[Activity]
Using the listing below, extract each line that has the word "title" in it.

[Data records]
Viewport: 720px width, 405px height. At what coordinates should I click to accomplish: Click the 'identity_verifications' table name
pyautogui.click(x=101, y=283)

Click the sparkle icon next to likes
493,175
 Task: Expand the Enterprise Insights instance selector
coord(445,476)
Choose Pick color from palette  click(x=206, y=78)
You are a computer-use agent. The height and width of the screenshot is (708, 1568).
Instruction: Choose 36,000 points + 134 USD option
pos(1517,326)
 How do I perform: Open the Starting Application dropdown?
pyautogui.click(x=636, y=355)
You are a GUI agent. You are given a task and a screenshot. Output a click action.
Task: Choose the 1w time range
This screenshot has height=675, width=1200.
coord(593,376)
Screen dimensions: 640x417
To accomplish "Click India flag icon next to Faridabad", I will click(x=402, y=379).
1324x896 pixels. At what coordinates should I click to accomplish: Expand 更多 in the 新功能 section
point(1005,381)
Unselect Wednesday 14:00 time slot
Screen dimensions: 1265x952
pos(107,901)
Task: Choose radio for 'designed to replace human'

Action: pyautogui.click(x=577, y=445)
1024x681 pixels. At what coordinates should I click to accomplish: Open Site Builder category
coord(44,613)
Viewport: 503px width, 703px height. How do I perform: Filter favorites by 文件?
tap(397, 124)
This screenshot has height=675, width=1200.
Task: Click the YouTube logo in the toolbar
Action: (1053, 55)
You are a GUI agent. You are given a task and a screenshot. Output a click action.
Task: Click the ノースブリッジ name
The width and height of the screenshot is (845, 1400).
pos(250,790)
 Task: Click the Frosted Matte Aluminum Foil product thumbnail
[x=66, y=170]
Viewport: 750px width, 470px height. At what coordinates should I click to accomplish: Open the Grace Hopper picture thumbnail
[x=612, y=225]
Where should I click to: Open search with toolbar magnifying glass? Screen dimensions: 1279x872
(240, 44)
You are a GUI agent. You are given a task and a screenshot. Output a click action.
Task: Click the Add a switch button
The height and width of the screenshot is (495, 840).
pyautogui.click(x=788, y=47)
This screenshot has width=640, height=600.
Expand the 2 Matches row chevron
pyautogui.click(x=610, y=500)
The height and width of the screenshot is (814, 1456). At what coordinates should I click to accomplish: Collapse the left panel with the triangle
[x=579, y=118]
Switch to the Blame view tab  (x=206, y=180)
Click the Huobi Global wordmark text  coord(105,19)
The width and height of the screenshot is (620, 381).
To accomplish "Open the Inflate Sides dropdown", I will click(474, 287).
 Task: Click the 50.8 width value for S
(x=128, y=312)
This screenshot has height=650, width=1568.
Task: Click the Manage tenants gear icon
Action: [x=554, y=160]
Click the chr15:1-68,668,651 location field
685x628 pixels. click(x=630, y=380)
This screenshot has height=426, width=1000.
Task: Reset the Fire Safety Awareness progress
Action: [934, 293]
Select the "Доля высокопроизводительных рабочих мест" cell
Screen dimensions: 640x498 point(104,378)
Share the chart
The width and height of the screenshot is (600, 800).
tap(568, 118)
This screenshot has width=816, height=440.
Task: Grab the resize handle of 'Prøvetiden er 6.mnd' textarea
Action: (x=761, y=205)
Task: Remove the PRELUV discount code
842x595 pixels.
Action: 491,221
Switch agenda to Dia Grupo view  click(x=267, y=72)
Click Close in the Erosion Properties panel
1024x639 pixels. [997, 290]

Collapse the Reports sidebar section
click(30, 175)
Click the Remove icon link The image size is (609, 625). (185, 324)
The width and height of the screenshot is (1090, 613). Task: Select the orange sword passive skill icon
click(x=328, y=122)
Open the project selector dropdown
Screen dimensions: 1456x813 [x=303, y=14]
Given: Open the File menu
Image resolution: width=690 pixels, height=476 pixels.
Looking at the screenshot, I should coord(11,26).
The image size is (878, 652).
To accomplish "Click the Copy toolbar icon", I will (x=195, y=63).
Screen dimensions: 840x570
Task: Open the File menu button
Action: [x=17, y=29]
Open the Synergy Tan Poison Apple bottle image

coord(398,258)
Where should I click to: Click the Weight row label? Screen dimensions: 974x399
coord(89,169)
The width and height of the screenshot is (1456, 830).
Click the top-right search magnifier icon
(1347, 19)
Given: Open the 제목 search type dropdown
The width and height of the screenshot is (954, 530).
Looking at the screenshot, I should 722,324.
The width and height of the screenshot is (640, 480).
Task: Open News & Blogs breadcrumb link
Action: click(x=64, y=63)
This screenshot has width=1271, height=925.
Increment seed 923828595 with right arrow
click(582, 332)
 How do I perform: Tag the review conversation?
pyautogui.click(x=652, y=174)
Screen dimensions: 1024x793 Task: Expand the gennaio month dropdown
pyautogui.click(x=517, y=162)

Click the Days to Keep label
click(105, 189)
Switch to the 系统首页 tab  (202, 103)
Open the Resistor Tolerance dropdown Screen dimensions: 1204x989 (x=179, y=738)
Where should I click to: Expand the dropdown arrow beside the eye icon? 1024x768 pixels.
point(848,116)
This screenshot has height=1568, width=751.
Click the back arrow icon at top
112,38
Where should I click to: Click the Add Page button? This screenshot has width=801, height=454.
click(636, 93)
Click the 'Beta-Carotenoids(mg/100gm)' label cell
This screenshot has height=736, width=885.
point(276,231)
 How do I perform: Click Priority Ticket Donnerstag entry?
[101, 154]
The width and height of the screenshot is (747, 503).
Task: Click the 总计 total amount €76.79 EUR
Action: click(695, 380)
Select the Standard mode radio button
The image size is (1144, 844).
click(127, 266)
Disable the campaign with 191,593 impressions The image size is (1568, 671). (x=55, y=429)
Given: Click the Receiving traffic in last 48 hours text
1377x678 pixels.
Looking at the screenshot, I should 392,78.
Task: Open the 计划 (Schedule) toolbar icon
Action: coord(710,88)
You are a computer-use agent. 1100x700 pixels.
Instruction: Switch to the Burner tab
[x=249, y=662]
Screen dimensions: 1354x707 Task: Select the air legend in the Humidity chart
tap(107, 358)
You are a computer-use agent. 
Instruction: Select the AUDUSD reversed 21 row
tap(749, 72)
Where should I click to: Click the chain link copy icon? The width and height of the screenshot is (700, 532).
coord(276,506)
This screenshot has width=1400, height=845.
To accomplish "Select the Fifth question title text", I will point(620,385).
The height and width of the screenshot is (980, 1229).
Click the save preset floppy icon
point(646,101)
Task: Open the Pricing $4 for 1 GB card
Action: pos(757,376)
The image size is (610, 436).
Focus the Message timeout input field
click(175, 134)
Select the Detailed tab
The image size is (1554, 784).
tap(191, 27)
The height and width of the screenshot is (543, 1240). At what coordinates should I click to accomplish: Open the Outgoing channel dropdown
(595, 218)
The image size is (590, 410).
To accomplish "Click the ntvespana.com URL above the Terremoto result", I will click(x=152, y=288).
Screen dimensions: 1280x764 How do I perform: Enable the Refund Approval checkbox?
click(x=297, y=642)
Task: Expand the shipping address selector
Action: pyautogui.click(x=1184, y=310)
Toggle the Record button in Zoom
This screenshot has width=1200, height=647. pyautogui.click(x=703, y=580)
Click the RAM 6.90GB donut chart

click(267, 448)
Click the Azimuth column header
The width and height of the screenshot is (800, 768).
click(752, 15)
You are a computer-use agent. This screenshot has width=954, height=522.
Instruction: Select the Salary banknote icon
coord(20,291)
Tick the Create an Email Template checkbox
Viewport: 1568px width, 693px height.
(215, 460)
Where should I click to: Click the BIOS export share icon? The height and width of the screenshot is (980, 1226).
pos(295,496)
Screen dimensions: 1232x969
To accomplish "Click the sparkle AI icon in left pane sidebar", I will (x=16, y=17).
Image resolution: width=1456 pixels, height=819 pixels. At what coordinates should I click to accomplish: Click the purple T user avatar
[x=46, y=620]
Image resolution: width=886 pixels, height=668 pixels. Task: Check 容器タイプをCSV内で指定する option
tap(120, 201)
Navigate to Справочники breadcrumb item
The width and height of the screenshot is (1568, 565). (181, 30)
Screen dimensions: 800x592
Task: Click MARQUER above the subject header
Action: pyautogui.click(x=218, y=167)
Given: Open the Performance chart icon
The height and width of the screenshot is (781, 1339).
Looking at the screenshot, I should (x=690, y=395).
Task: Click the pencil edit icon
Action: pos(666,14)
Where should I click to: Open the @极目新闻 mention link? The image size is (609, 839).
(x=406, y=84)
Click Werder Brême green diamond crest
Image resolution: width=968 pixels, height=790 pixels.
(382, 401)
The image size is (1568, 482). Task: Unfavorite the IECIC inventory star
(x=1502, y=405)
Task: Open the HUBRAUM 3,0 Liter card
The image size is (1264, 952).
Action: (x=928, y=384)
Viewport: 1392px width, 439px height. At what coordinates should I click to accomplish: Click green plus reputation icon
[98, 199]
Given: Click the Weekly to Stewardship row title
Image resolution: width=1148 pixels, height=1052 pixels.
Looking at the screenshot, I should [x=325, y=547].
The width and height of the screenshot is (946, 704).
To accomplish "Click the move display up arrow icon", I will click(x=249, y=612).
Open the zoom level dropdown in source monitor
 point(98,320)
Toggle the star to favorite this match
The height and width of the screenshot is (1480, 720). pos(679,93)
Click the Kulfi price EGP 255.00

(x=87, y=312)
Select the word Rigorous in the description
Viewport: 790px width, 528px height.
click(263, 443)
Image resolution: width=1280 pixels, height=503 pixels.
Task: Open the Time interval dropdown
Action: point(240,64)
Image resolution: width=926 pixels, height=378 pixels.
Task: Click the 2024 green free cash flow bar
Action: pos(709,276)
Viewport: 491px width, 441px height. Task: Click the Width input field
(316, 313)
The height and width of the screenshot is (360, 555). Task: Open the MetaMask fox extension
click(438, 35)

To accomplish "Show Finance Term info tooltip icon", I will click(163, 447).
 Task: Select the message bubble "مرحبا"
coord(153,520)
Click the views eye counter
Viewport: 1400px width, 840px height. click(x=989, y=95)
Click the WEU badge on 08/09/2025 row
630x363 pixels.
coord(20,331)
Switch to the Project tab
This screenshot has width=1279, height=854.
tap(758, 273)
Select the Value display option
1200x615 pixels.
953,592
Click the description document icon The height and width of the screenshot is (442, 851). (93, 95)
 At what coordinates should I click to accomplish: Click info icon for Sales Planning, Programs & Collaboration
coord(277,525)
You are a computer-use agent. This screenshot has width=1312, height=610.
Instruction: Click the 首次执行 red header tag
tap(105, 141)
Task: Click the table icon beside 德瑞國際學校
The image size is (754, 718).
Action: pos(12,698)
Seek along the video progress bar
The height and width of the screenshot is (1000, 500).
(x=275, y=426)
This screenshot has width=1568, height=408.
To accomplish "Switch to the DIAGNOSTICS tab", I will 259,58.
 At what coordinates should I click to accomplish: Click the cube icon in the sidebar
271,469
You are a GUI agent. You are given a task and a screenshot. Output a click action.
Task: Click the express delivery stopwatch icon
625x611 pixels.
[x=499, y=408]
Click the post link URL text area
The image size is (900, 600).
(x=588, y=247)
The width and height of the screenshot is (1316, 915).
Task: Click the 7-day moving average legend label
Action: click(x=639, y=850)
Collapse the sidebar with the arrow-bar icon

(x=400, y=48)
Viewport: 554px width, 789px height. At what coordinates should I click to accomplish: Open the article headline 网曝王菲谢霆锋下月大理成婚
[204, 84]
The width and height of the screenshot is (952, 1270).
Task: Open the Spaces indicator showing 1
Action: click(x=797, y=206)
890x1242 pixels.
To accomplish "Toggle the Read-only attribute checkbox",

[Result of the task]
To accomplish "Select the Fifth question title text", I will point(620,385).
Given: Click the Weekly to Stewardship row title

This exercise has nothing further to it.